I feel it depends which area of security you really want to be in. In terms of expertise, I would categorise security professional based on their preference of security areas. The ISC2 CISSP exam domain is a prime example of areas you could choose as a profession and develop your skillset accordingly. Talking from a CISSP point of view I feel that you need to have a skills that match your your job description, the industry you're already working in or the job you want to be in. However, I personally feel that you need to have deep knowledge of everything and should always be thinking security and applying your knowledge to bring security improvements and awareness. I would say policy writing skills is a great starting point to build on a successful Information Security programme. 


To answer the second part of your question. I would again say that it depends on individuals' preference. If you want to get into Penetration and software testing then yes I would say probably start with Python scripting. But if you want to get yourself involved in a Security leadership role then I would say not to waste your time. Having said that, I have great faith in learning and I believe that any extra skill help you in one way or other. Organisations prefer individuals with multiple skillsets with some requiring knowledge of programming languges, Linux scripting etc, I would say, you need to evaluate your strengths and weaknesses, where do you want to be in security in 2 years time etc. And then take things from there don't just rush into learning something without having a clear direction.


I have professional qualifications in Networking and did server and system admin stuff at Uni.  At work, I work closely with both the system and network admins. I feel that it definitely gives you edge over other professionals. As I said, having extra knowledge is always beneficial in security as you can advise the teams better to improve their security posture. There are tons of resources available online freely so if I were you, I would focus on both networking and server side of security.


No offense but there is no way any one of us can be an expert in information security. Thats like saying you are an expert mechanic but never touched a lamborgini before. 


Security is such a wide broad industry from physical security, server and network security, architecture, threat and vulnerability management, policy and gov, etc. that is practically impossible to be an expert in all areas. That said you can definitely be a SME in a few areas or specialize in one preferred area.

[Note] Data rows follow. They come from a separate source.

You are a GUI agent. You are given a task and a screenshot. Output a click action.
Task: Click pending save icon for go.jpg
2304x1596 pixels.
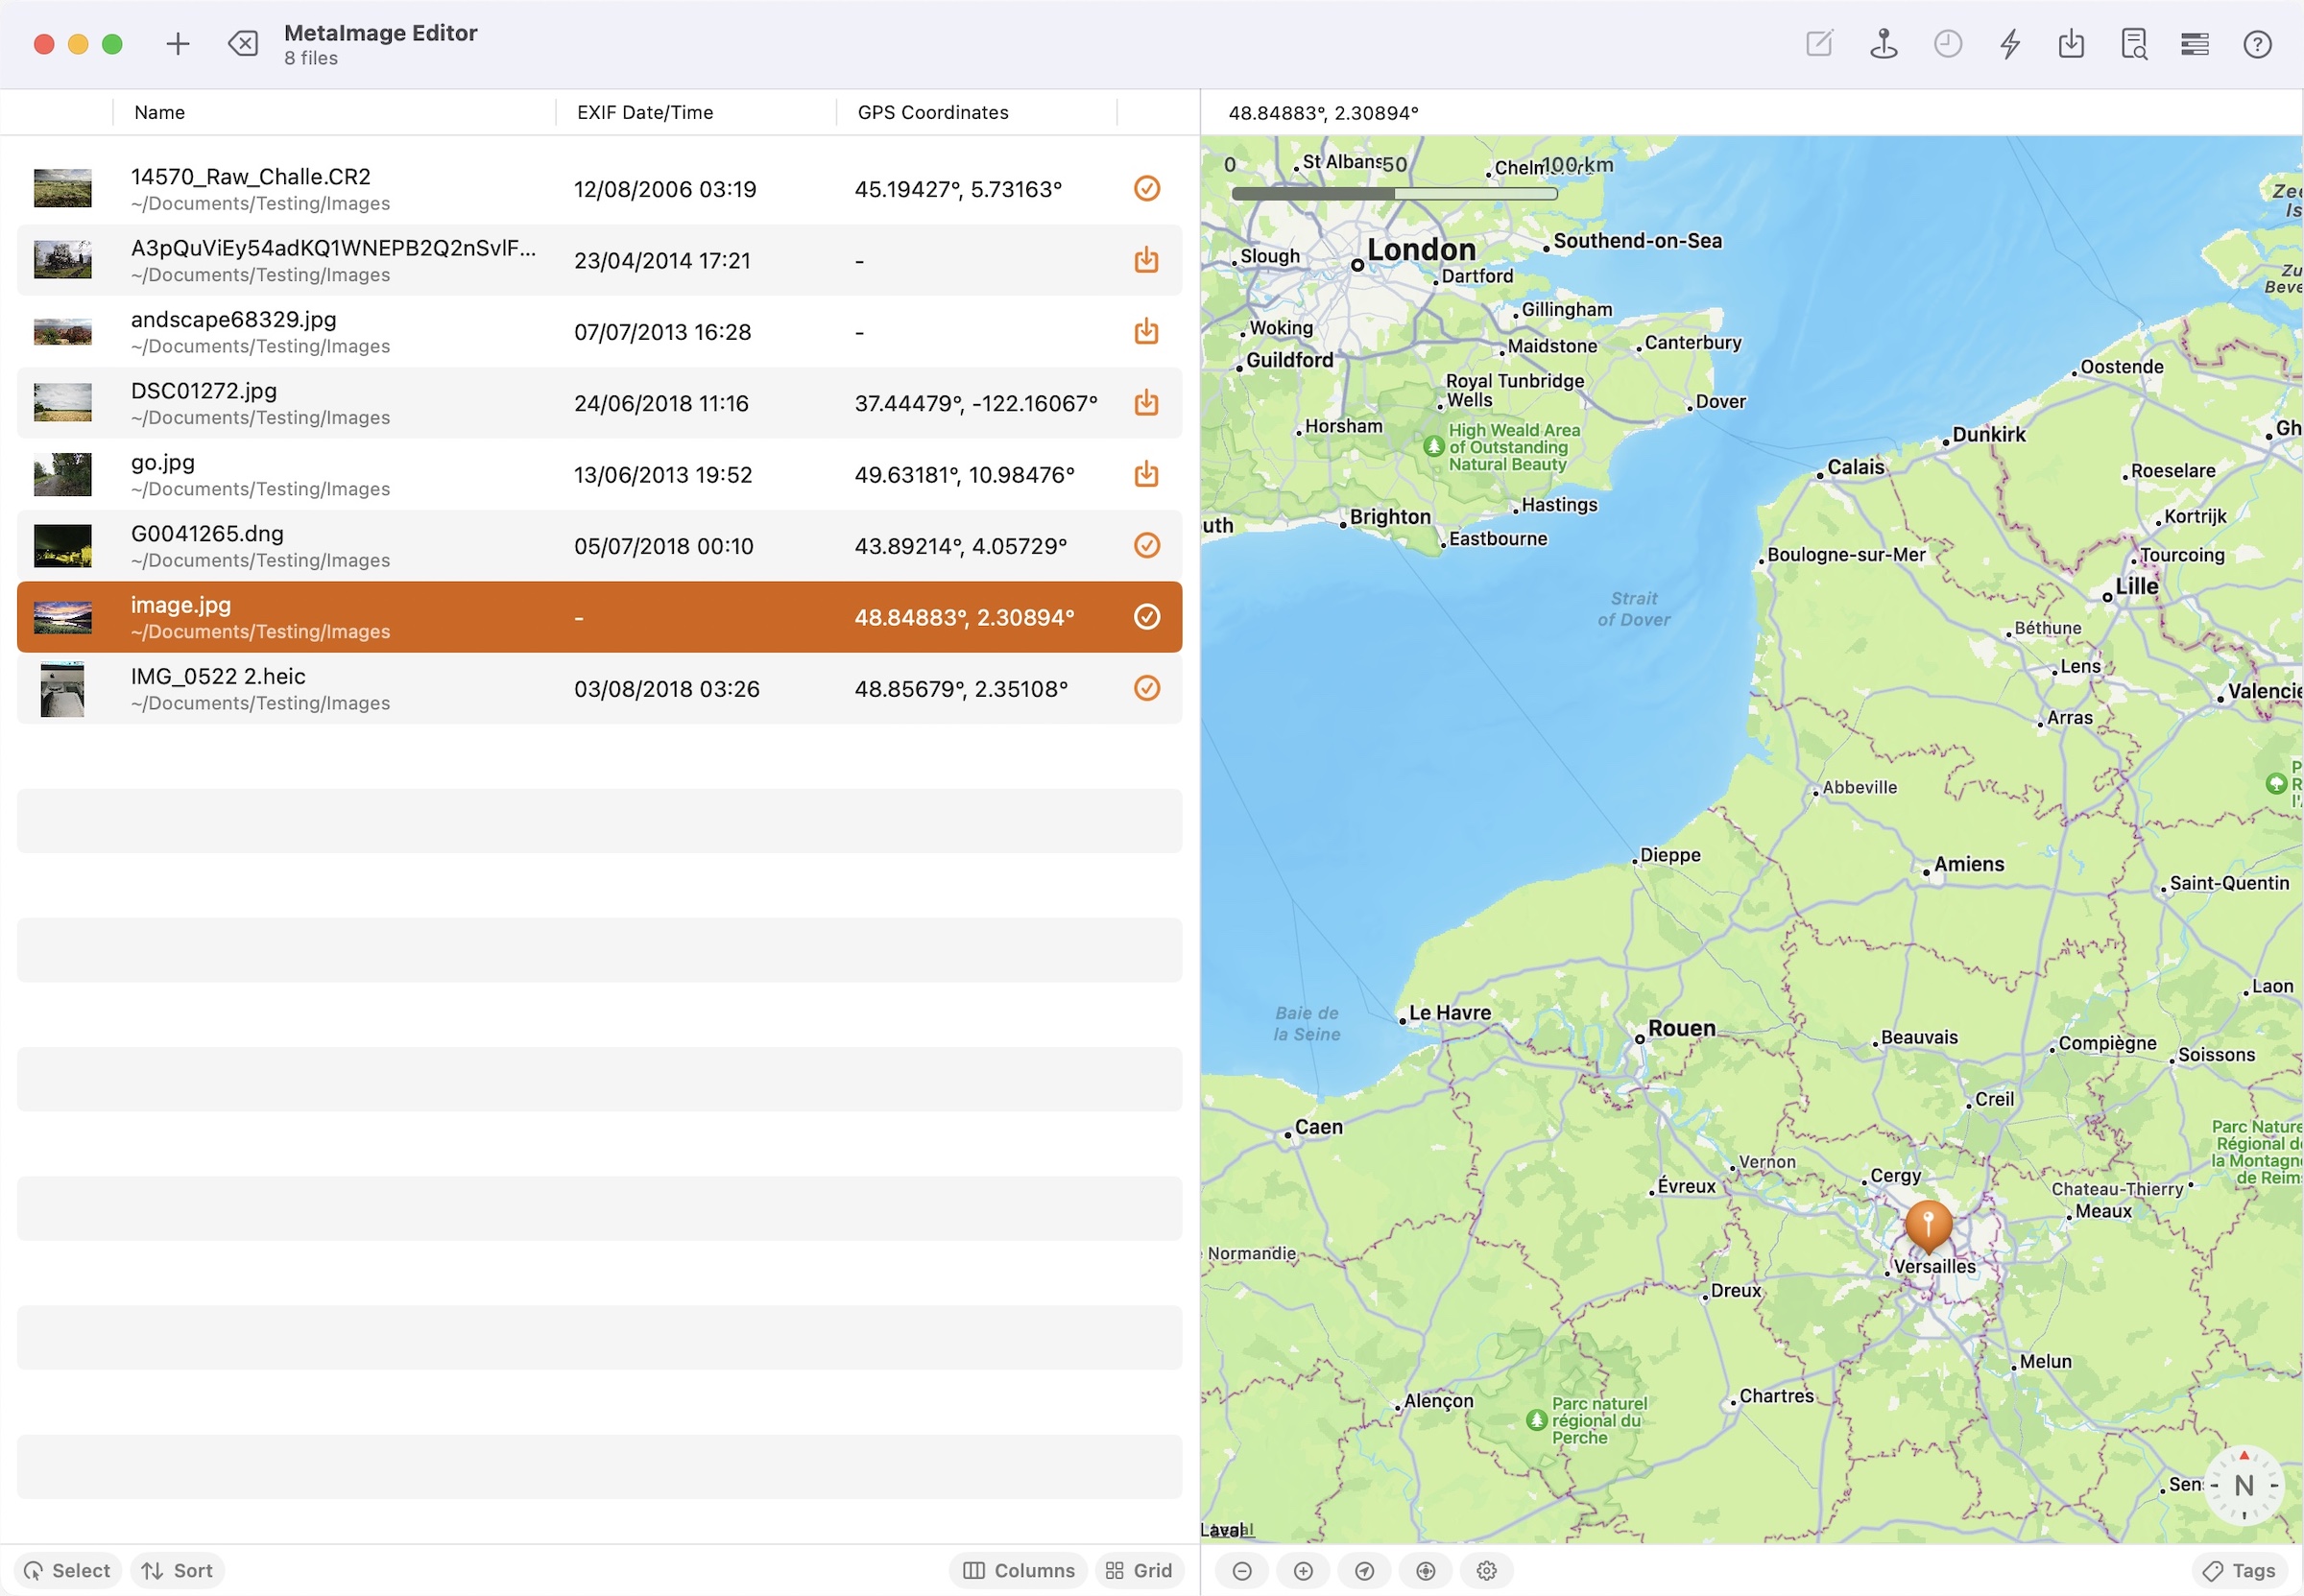(1146, 474)
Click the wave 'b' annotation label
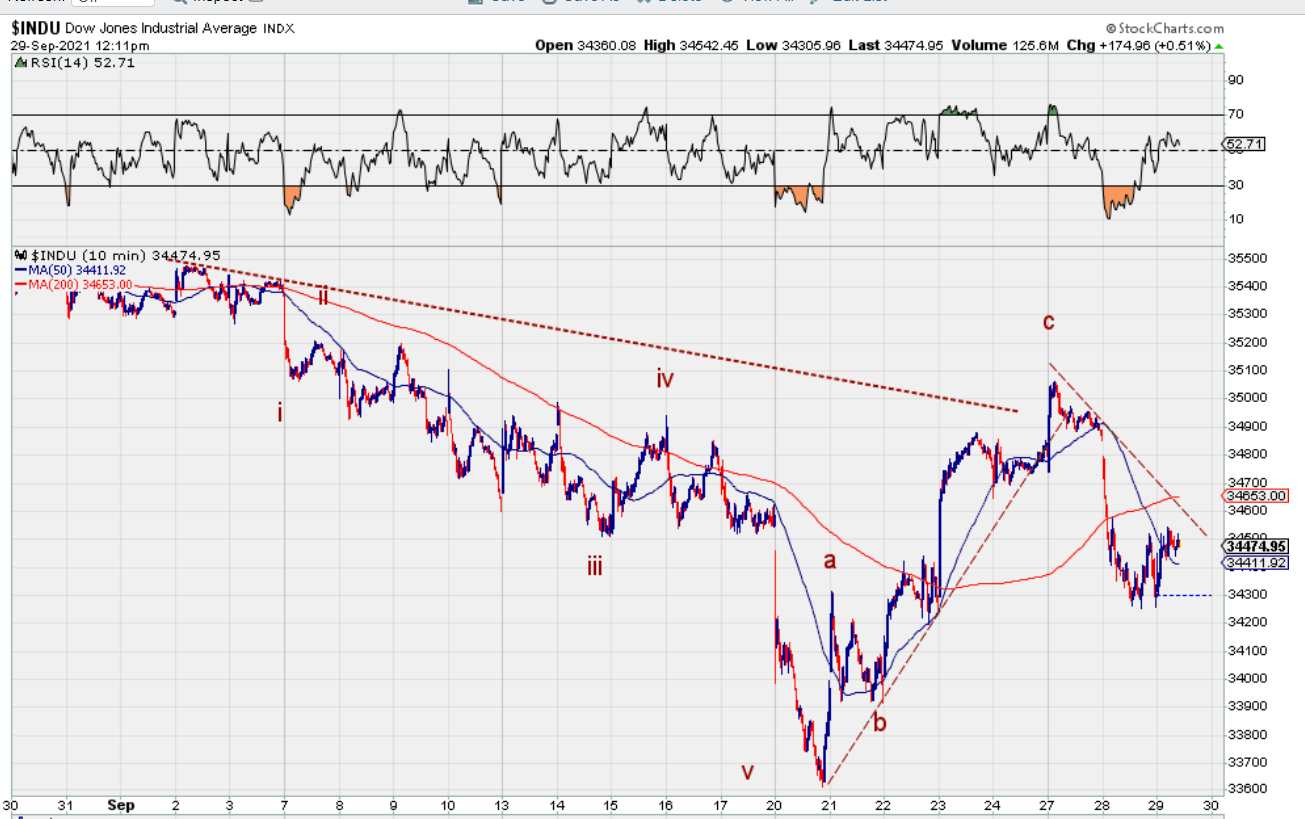 [879, 722]
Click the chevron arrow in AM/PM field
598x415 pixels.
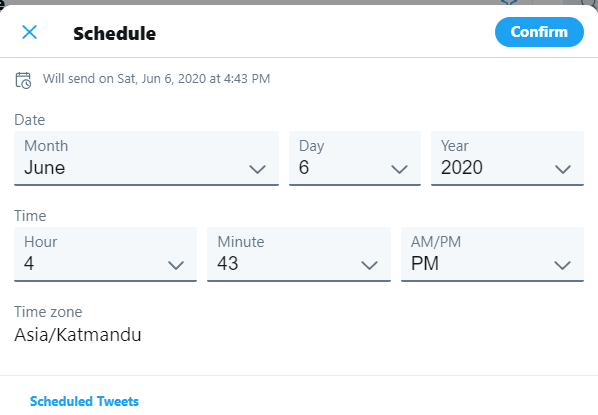tap(563, 265)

In terms of programming languages this almost has no relevance unless you are looking to get into pentesting. (eg. Someone responsible for compliance doesn't need programming experience). If pentesting is the route then languages like Python, Perl, PowerShell and C. 

Newcomer II

Despite my 25 years of IS experience I am unable to give a simple answer to the first question.

All depends on the security domain that is your target.

A pentester does not the same job as a server hardener or someone creating security policies.
As in construction, an electrician or plumber will not have the same tools, some will be shared, others will be specific.

For many security area scripting tools are usefull.

For the second question the focus could / should be the data rather than server or network.
Servers are used to calculate or store information.
The network is used to transport information.
Radiaoactive material or frozen food are not stored or moved in the same manner.
You must first know what you are handling before thinking how to store or transport it.
Confidential data must be protected and encrypted at rest and in motion.
Public data does not require the same level of protection.

Newcomer III

In so far, what I have seen, Security is SUCH a BROAD topic, with one domain overlapping into another. I believe to be an effective security pro, you HAVE to know MOST general topics, i.e, pen testing, if required, you SHOULD be able to perform an efficient pen test to secure an environment, without needing to be an OSCP.

Not only that, how about secuing a PHYSICAL environment? building access?

You cannot be narrow focused, as being a security professional, you will be more valuable and depended on to make recommendations and secure ALMOST everything.

Does it hurt to know some Python? of course not, but do you have to be an expert? I don;t think so.